Book•
Complexity, Entropy and the Physics of Information
22 Jan 1990-
TL;DR: In this article, the authors discuss the connections between quantum and classical physics, information and its transfer, computation, and their significance for the formulation of physical theories, but also consider the origins and evolution of the information-processing entities, their complexity, and the manner in which they analyze their perceptions to form models of the Universe.

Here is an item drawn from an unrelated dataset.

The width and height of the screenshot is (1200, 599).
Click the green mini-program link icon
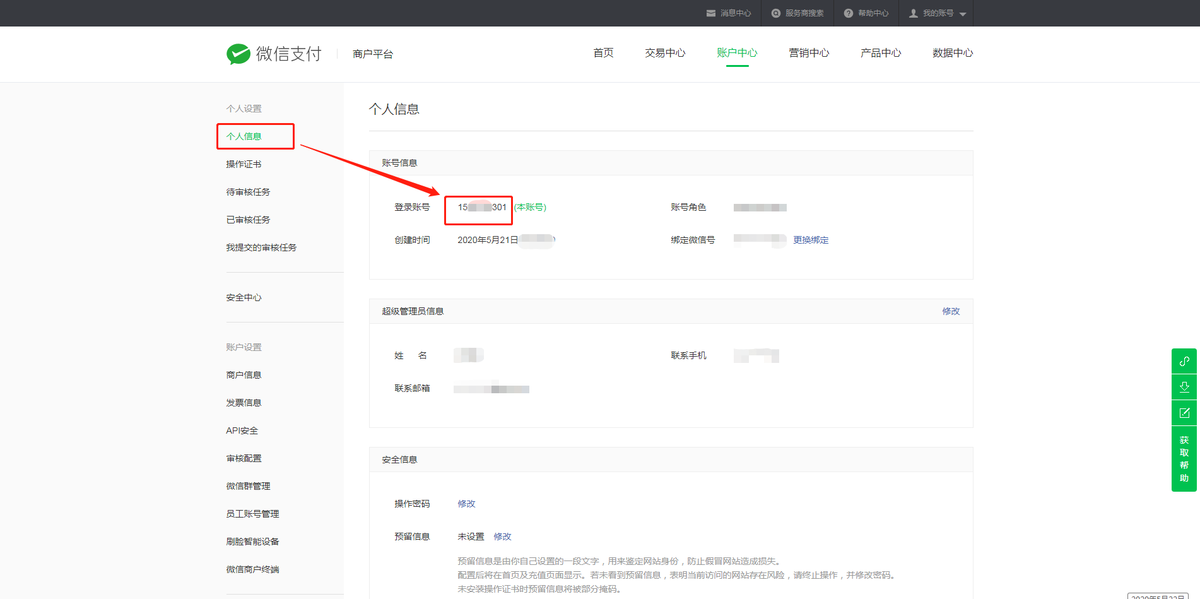click(1184, 361)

Abstract: This book has emerged from a meeting held during the week of May 29 to June 2, 1989, at St. John’s College in Santa Fe under the auspices of the Santa Fe Institute. The (approximately 40) official participants as well as equally numerous “groupies” were enticed to Santa Fe by the above “manifesto.” The book—like the “Complexity, Entropy and the Physics of Information” meeting explores not only the connections between quantum and classical physics, information and its transfer, computation, and their significance for the formulation of physical theories, but it also considers the origins and evolution of the information-processing entities, their complexity, and the manner in which they analyze their perceptions to form models of the Universe. As a result, the contributions can be divided into distinct sections only with some difficulty. Indeed, I regard this degree of overlapping as a measure of the success of the meeting. It signifies consensus about the important questions and on the anticipated answers: they presumably lie somewhere in the “border territory,” where information, physics, complexity, quantum, and computation all meet.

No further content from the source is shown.